(Collected data)
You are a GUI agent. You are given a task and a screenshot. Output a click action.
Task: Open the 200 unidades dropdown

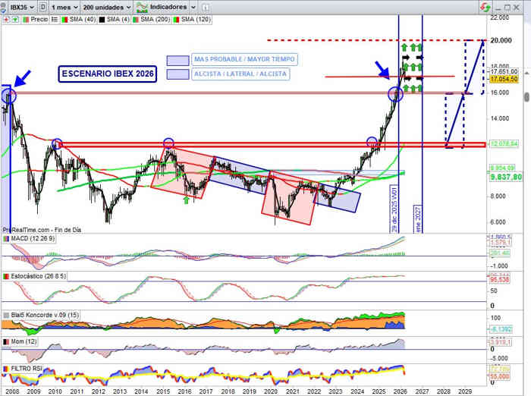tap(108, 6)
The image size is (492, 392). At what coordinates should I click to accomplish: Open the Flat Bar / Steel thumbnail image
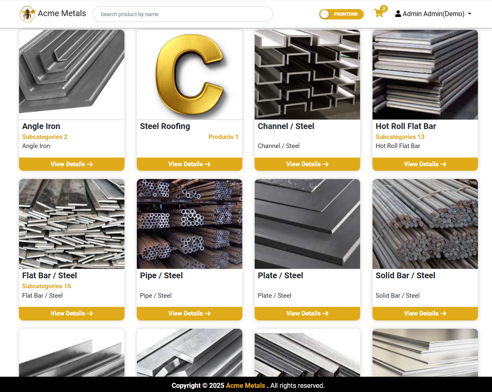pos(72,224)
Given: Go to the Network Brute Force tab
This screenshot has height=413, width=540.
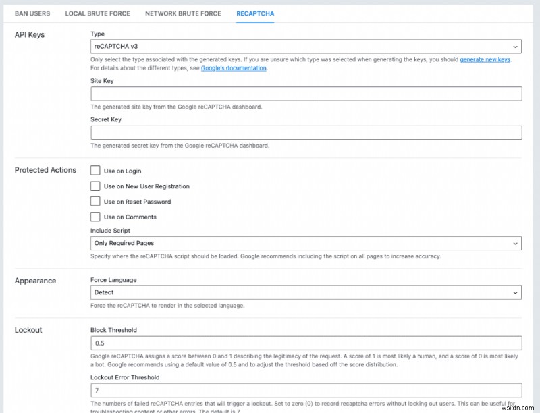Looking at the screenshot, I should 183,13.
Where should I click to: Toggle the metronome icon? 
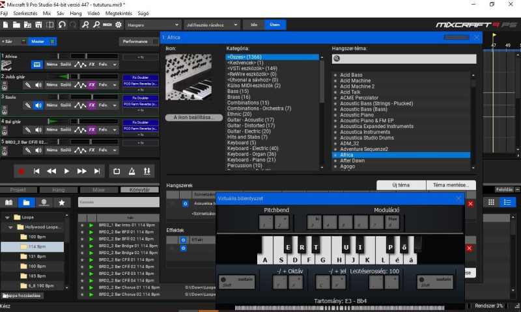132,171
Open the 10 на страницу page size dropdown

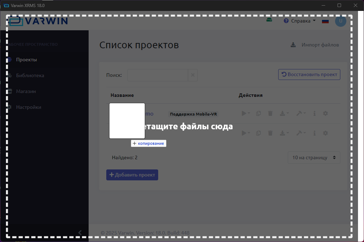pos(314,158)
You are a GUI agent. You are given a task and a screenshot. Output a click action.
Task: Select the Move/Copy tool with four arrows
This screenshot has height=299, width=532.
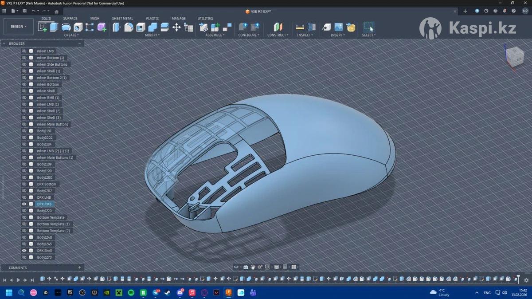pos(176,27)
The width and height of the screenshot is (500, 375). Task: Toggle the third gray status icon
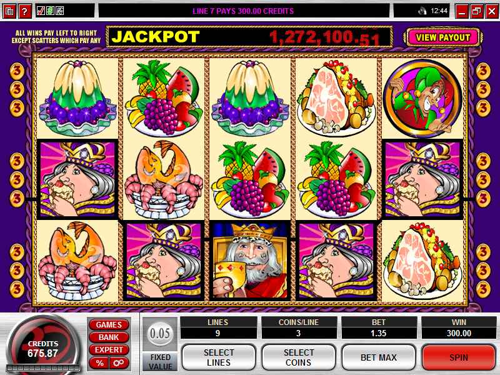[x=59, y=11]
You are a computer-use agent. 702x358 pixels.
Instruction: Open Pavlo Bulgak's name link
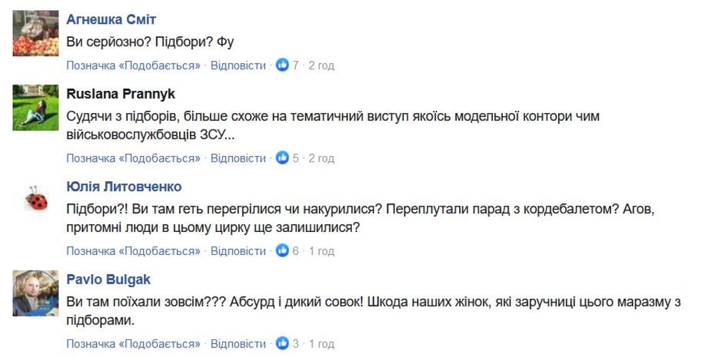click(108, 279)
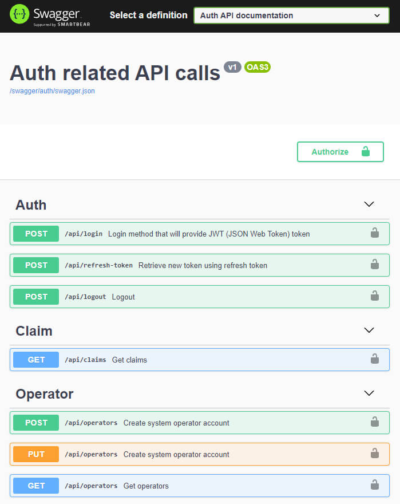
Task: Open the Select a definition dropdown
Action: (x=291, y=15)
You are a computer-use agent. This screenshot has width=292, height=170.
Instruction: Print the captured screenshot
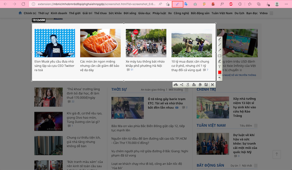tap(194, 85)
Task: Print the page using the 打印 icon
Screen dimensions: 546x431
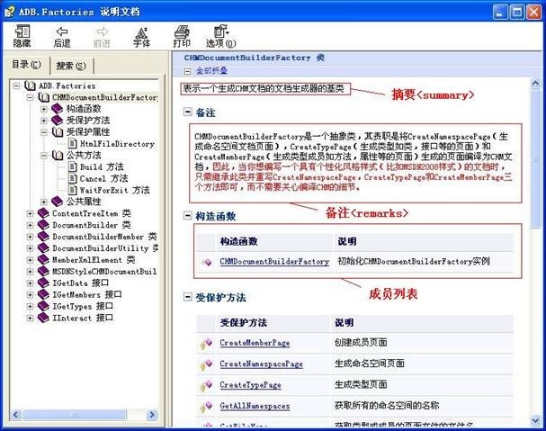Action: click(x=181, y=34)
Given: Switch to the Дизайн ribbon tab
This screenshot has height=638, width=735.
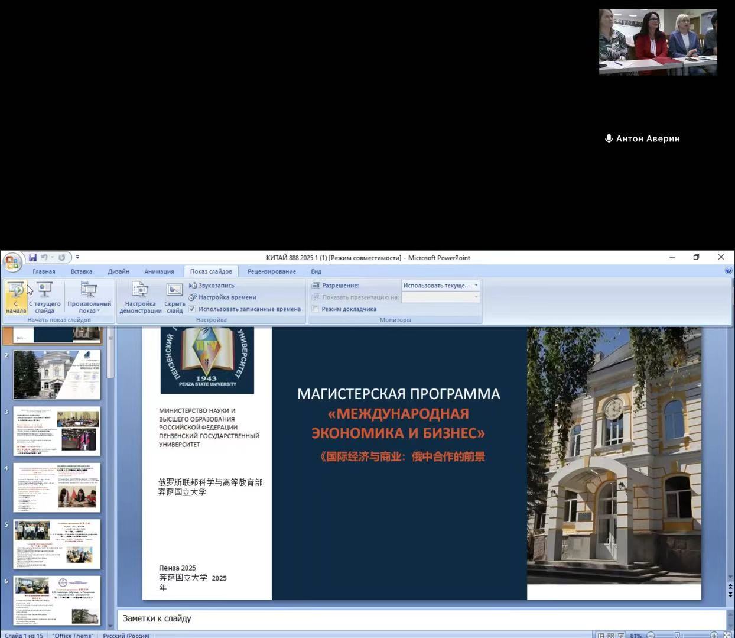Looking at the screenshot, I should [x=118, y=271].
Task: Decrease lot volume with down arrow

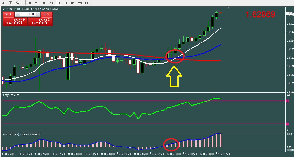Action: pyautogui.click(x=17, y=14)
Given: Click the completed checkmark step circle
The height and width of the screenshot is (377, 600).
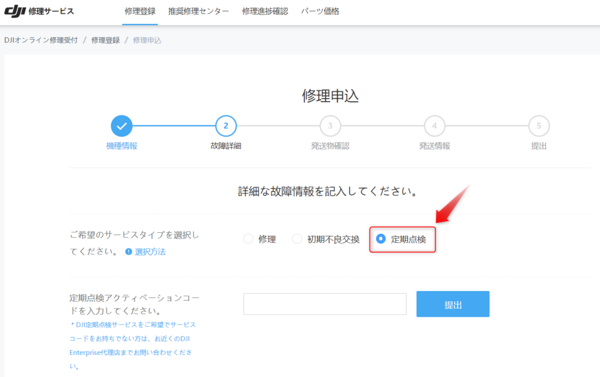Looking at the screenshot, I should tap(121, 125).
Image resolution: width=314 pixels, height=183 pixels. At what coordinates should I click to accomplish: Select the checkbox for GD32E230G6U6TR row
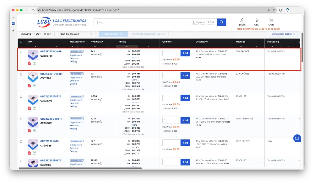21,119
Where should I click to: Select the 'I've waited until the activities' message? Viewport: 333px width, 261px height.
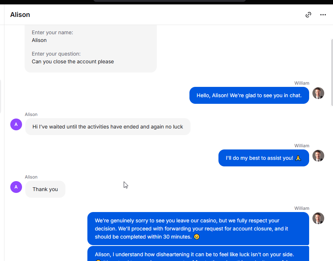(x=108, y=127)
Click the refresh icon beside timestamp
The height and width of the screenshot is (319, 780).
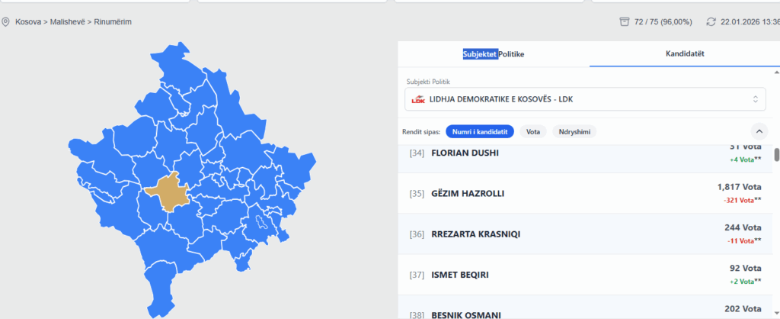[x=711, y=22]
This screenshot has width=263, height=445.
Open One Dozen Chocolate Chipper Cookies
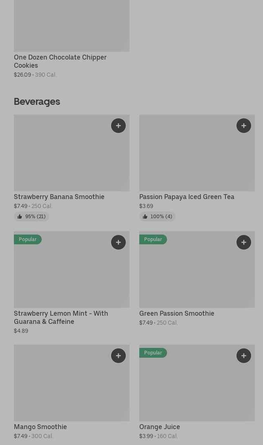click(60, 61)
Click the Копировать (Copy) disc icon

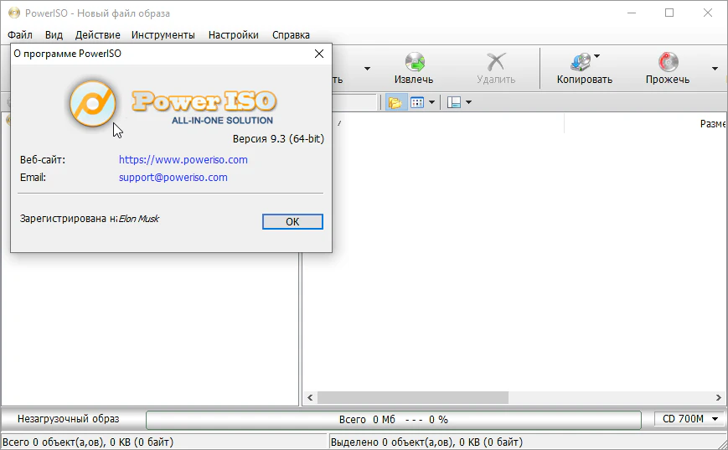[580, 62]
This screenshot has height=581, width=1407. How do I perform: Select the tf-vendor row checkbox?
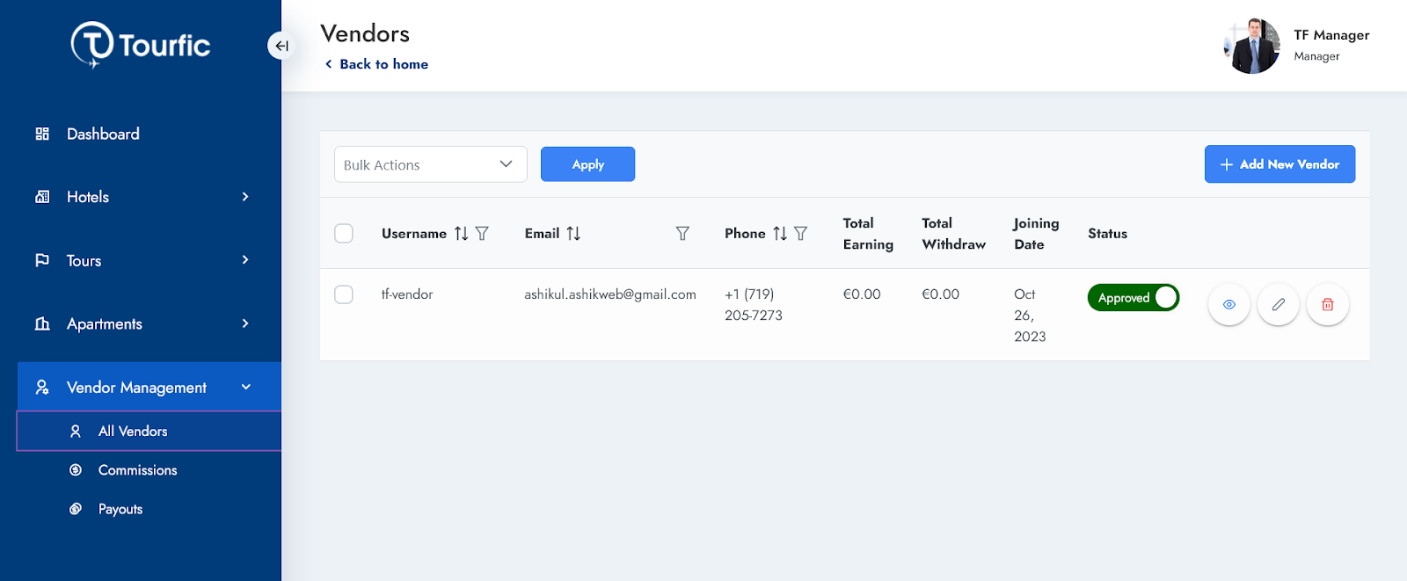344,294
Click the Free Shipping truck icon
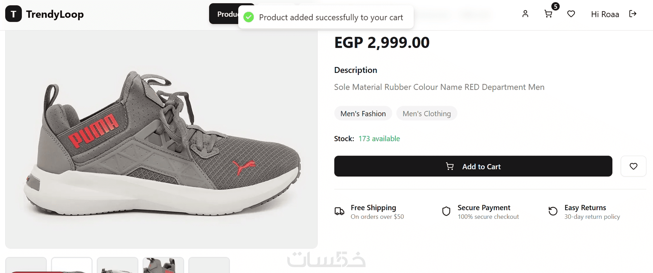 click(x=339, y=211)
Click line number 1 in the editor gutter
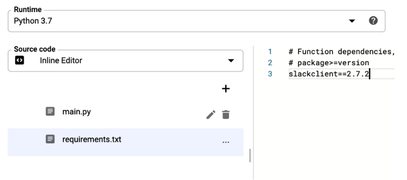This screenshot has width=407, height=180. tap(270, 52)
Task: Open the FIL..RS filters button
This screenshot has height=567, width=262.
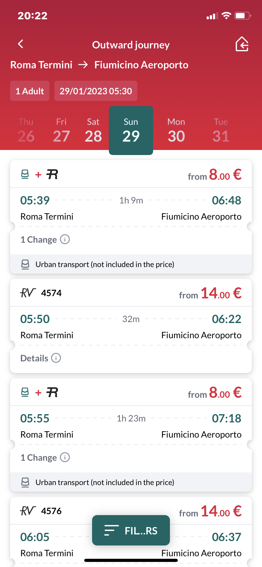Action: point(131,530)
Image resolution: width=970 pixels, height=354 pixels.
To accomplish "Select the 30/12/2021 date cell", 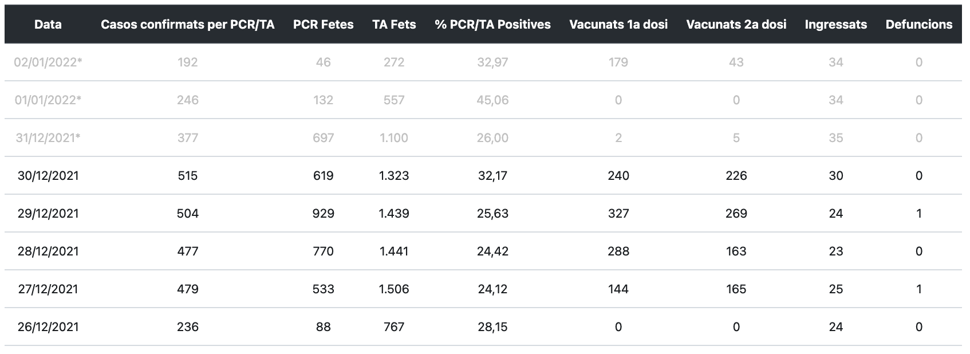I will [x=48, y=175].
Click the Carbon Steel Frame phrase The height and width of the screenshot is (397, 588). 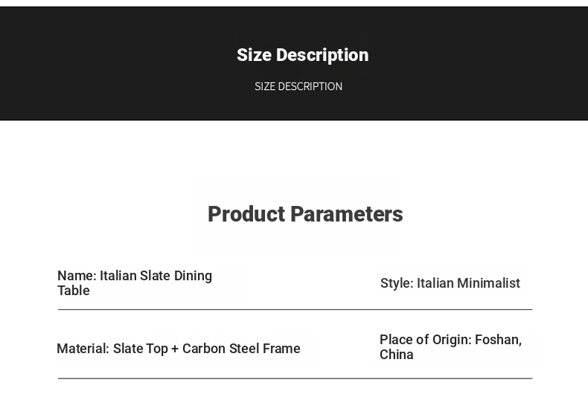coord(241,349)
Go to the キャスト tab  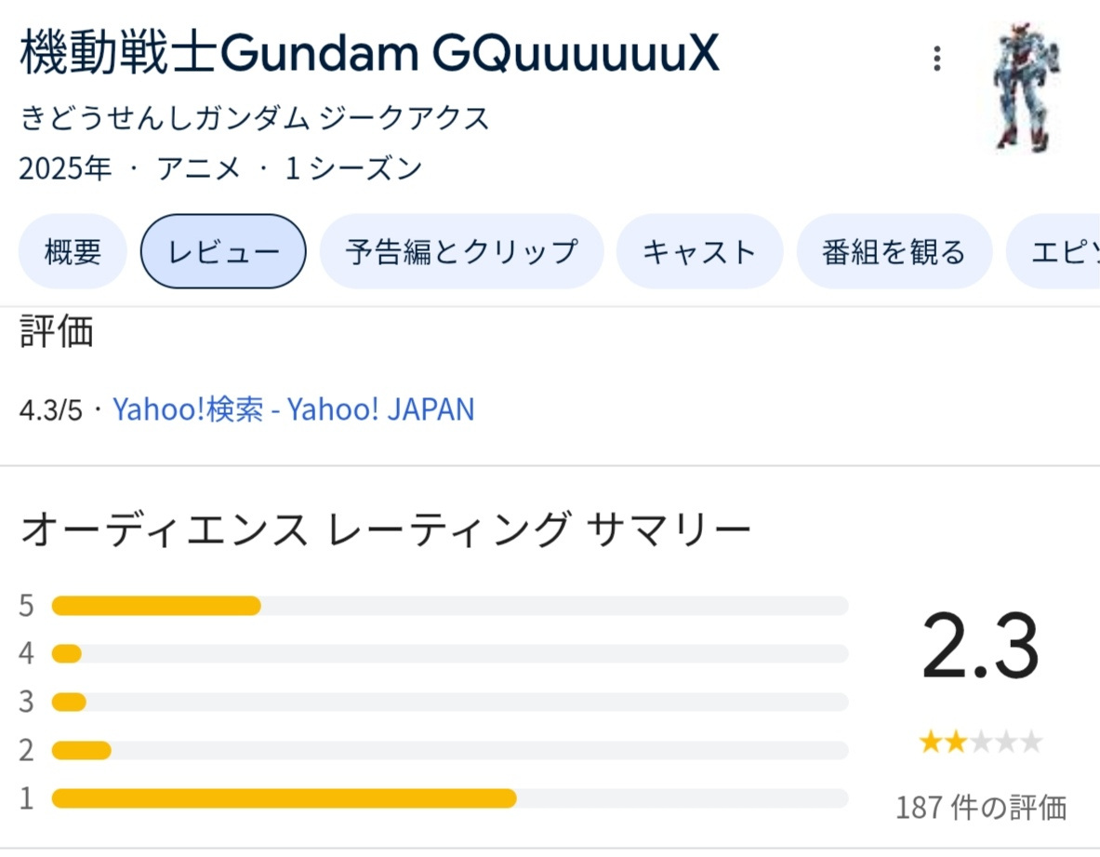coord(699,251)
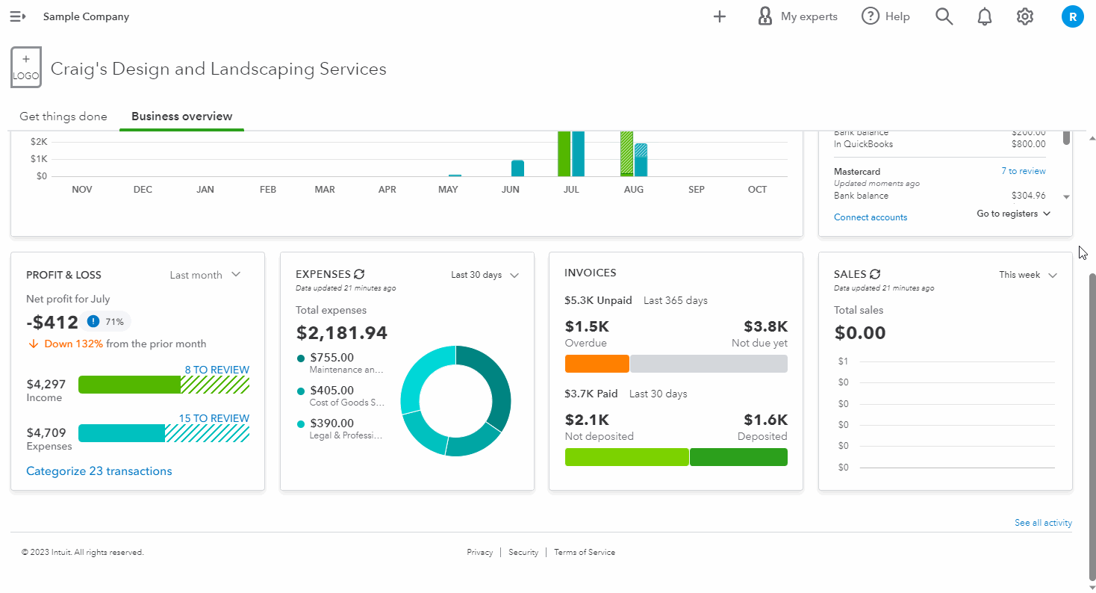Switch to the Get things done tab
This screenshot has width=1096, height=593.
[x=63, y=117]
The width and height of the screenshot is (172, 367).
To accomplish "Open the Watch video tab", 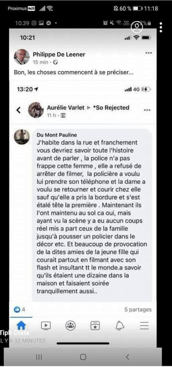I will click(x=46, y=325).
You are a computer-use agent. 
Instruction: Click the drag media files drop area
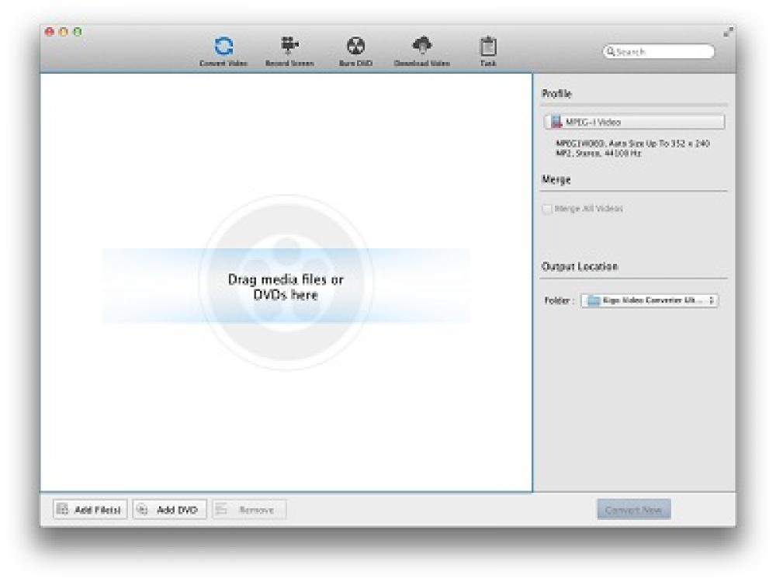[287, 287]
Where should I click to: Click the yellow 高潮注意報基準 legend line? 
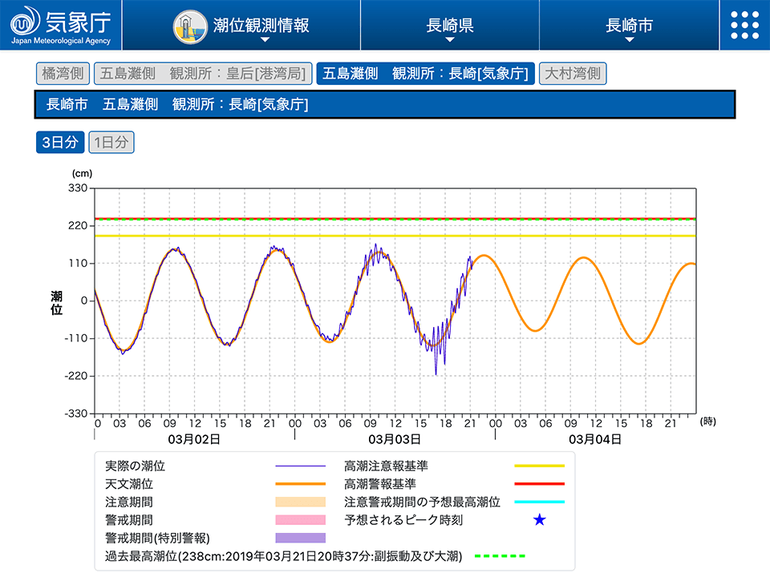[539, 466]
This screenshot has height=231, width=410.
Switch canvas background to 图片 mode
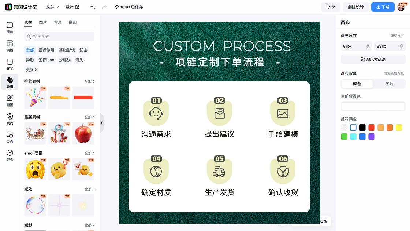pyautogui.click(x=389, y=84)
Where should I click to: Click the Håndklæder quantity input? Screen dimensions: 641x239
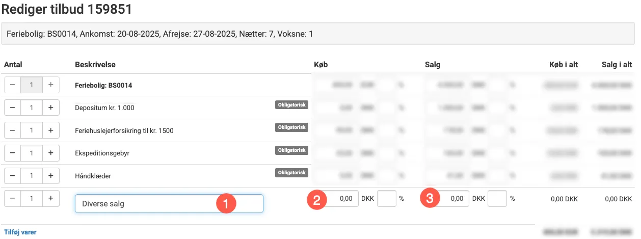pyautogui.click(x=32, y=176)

## Your assignment
For each line in the records that holds "computer", show that line as it stands.

## Response area
You are a computer-use agent. 702x358 pixels.
You are a computer-use agent. This screenshot has width=292, height=170.
You are a computer-use agent. 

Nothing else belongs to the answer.